В краю гор и цветущих долин - страница 21



– Значит, ты решила поднять бунт.

– А конус? Какой очаровательный, он тут ни к селу ни к городу, – она примостила пыльный конус на макушку. – Теперь у меня есть колпак.

Веранду и кабинет бухгалтера разделяло распахнутое окно. В кабинете сидел Козинцев и просматривал какие-то ведомости. Коновальцев не без опаски следил за возможной реакцией начальника.

Лера сняла конус с головы и обратилась к нему с гамлетовским трагизмом, будто к черепу Йорика.

– Конус, скажи, зачем я сюда пришла? Флаги, скажите, зачем я вами размахиваю? А ты мне скажи, – она резко повернулась к Ивану, – ты мне скажи, что я значу для всех вас?

Иван сложил ладони в треугольник – жест, который всегда предшествовал профилактической беседе. Сейчас нравоучения посыплются на голову Леры камнями.

– Ты коммунистка. Ты состоишь в одной из самых уважаемых организаций в городе. Ты руководишь всей нашей информационной работой, на тебе держится наше оповещение.

– Разве это может определять меня как личность?

– Что ты имеешь в виду?

– А что у вас здесь есть ещё? – Лера полезла в коробку. – Футболки какие-то, кепки. О, а это что?

Она извлекла книгу с багровой обложкой и золотистой надписью: «ЛЕВ ТРОЦКИЙ. ИСТОРИЯ РУССКОЙ РЕВОЛЮЦИИ».

– Выброси это сейчас же! – Коновальцев потянулся к окну и захлопнул раму. Козинцев приподнял голову, осмотрелся и вернулся к ведомостям.

– А я, может, прочитать хочу. Почему мне нельзя читать? Я, может, хочу узнать про… чего там? Про историю русской революции.

– Давай мы с тобой потом об этом поговорим.

– Поговорим? Поговорим? Я не хочу, чтобы мне на блюдечке приносили разжёванное. Это я с тобой поговорю.

– Послушай, у нас впереди важные мероприятия. Наша организация должна греметь. Греметь на весь город. И ты человек, как я уже говорил, на котором держится вся наша информационная работа. Без тебя и без усилий каждого члена организации ничего не выйдет.

– Я тебя…

Она не договорила. Густо покраснев, прошмыгнула мимо Коновальцева и выскочила прочь из веранды.
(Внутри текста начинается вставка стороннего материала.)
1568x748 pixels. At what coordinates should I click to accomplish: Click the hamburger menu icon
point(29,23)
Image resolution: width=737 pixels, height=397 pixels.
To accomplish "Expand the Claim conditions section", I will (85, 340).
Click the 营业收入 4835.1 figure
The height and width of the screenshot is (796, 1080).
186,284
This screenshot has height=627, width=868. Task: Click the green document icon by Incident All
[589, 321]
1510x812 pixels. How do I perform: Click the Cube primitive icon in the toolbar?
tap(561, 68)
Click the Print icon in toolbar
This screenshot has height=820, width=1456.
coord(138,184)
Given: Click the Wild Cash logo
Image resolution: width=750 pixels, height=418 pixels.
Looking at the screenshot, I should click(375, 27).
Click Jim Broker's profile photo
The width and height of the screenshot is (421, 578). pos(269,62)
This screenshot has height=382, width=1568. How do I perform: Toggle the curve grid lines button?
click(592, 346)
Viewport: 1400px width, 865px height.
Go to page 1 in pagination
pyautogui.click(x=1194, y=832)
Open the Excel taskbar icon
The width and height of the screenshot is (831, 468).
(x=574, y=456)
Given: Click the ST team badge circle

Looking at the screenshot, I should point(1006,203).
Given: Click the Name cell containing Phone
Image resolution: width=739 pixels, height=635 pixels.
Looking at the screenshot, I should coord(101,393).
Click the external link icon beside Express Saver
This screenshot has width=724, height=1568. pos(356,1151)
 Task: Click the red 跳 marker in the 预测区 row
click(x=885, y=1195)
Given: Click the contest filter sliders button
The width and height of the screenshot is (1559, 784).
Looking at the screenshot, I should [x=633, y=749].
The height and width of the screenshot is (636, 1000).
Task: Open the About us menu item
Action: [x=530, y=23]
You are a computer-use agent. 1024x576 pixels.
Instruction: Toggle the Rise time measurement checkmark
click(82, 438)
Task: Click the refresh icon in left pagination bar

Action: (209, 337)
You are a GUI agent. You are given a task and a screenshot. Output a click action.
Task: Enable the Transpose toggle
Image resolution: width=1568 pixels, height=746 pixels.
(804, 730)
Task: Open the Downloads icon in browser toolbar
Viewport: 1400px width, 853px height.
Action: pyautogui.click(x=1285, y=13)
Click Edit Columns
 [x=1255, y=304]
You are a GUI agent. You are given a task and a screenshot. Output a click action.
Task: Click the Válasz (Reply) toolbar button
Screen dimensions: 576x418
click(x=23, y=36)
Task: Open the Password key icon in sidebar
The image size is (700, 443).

– Привет, Лерочка, – раздался из кабинета голос Розы Белоусовой. – Подойди сюда, сядь.

Балабанова повиновалась. Она испытывала к старухе странное уважение, граничащее с боязнью.

– На, возьми, – Белоусова кинула на стол горсть конфет в цветных обёртках. – Помяни первого моего мужа, у него сегодня годовщина.

И, вытянув шею, приблизилась старческим сморщенным лицом к лицу девушки.

– Ты что, уходить собралась? Что там у вас произошло?

– Да нет, – каким-то целомудренным голосом ответила Лера.

– Ты это брось. Он кричал на тебя?

Вот как ей ответить? Как объяснить старухе, что она не от Коновальцева-партийца, а от Коновальцева-мужика хочет получить нечто особенное?

– Ванька иногда может закомандоваться. Я всегда ему говорила – слушай других людей, а не только как ты хочешь делай. Молодёжь у нас слишком импульсивная пошла.

– Не кричал, нет.

– Закомандовался? Я поговорю с ним. А ты не вздумай выходить из организации. Сколько сил было в неё вложено, а? И тобой в том числе. И сейчас ты хочешь, чтобы все твои усилия насмарку пошли? Бросай такие мысли.

– Я не хотела никуда уходить. Просто…

– Пойди сейчас к нему и помирись. У него гордость, сам он первый не пойдёт. А вам нужно организацию поднимать.

И вновь чувство долга взыграло в ней – она должна, у неё же ответственность.

Иван сидел в каморке среди развешенных по стенам грамот и благодарностей, покоившихся на полках книг о диалектическом материализме, в компании портретов Брежнева и Ким Чен Ына. Здесь Коновальцев набирался моральных сил. При появлении Леры он и бровью не повёл.